*Stored items*:
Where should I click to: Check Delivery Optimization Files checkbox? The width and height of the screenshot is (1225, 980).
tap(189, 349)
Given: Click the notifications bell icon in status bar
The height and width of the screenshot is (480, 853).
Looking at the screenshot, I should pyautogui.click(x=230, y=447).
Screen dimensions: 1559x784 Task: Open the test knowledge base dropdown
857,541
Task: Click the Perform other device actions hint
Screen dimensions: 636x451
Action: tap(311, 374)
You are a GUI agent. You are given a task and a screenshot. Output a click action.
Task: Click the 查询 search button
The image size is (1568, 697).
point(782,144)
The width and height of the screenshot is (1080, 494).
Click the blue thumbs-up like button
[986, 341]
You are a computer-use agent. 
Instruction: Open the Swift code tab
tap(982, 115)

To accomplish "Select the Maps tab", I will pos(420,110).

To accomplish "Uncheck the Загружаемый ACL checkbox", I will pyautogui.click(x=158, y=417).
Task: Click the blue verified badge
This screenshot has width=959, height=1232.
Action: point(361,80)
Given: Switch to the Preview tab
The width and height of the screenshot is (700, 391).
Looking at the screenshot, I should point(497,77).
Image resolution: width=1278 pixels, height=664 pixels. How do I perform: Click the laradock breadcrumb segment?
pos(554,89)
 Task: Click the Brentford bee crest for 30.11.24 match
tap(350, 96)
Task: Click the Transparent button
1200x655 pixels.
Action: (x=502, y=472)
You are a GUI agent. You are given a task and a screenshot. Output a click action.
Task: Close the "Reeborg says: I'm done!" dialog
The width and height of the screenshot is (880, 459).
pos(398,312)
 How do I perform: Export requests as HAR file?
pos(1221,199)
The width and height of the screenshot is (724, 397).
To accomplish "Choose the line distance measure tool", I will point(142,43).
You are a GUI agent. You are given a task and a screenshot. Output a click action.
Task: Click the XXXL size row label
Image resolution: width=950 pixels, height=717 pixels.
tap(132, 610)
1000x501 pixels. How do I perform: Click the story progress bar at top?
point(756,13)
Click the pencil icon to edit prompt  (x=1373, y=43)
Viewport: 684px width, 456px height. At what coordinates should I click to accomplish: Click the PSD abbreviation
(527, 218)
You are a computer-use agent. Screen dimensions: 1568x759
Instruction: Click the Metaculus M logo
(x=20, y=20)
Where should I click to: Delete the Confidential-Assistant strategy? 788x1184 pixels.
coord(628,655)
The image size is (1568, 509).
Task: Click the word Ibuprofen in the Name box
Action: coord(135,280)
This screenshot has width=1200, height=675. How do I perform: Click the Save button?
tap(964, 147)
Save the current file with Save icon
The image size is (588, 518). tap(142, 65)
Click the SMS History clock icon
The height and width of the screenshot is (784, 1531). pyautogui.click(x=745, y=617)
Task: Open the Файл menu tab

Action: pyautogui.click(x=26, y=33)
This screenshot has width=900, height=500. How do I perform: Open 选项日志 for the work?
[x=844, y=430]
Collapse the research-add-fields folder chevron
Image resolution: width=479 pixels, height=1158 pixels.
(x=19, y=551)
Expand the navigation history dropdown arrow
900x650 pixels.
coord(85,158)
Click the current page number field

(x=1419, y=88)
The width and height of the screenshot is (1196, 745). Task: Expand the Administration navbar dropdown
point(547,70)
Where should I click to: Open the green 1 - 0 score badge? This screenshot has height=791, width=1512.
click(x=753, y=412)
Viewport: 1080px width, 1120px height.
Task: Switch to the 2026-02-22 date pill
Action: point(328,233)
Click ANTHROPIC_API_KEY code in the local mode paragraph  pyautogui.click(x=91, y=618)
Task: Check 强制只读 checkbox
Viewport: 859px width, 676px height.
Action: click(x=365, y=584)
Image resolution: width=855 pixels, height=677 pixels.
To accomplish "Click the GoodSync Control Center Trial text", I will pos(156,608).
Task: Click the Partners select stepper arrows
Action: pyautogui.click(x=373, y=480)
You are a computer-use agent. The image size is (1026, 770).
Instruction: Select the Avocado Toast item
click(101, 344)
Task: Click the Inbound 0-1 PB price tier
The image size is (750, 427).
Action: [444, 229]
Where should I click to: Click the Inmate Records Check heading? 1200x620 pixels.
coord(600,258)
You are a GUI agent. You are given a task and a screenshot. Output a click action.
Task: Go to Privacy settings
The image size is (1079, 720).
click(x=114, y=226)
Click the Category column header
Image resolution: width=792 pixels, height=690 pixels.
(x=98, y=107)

*WHAT IS NEEDED*: Scan the lines above for the word "computer" and copy every one where it occurs.

*YOUR SOLUTION*:
You are a computer-use agent. 
You are a computer-use agent. Screen dimensions: 1568x759
You are a computer-use agent. The image size is (1026, 770).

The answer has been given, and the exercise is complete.